***** Input records

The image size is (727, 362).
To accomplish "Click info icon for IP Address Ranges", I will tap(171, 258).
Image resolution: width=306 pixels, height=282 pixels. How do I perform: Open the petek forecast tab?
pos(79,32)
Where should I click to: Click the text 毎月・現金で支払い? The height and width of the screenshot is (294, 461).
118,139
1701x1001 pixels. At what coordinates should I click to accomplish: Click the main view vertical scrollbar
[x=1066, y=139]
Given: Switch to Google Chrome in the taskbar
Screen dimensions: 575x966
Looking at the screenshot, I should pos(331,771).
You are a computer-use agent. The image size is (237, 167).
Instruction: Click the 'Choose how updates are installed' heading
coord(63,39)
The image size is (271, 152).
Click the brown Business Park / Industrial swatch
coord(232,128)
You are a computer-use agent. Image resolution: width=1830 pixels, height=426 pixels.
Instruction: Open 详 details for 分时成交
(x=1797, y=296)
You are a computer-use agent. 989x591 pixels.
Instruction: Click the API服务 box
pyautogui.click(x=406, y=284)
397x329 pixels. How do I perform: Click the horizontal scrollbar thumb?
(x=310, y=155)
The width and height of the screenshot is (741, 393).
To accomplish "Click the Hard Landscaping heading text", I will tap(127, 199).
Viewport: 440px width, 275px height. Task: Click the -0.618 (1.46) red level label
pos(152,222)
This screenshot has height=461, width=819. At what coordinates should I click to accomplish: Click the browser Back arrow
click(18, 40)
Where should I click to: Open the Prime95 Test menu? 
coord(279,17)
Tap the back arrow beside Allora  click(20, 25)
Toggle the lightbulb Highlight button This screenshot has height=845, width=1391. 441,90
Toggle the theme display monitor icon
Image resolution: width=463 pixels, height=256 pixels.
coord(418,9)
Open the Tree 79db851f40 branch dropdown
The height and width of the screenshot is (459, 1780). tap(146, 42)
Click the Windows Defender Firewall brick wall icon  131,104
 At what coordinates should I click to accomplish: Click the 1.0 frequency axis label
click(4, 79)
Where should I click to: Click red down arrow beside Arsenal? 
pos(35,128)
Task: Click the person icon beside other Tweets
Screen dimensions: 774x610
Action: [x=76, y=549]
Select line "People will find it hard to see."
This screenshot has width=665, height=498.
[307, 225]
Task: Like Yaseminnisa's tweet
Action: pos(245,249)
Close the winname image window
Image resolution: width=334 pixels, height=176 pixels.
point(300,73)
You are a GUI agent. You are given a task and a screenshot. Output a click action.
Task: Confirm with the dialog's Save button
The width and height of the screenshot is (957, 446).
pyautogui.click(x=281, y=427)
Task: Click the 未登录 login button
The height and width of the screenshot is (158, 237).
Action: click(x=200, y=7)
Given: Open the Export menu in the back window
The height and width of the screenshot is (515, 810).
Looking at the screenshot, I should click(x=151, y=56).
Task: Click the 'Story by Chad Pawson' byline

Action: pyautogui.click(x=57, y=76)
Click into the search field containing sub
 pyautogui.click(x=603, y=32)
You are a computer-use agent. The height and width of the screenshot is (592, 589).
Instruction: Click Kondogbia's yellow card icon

**********

Copy out each line of the data in which the word "computer" appears.

### Written answer
You are a computer-use agent. The image size is (237, 167).
You are a computer-use agent. Image resolution: width=1830 pixels, height=426 pixels.
You are a computer-use agent. 989x591 pixels.
You are a computer-use agent. The height and width of the screenshot is (592, 589).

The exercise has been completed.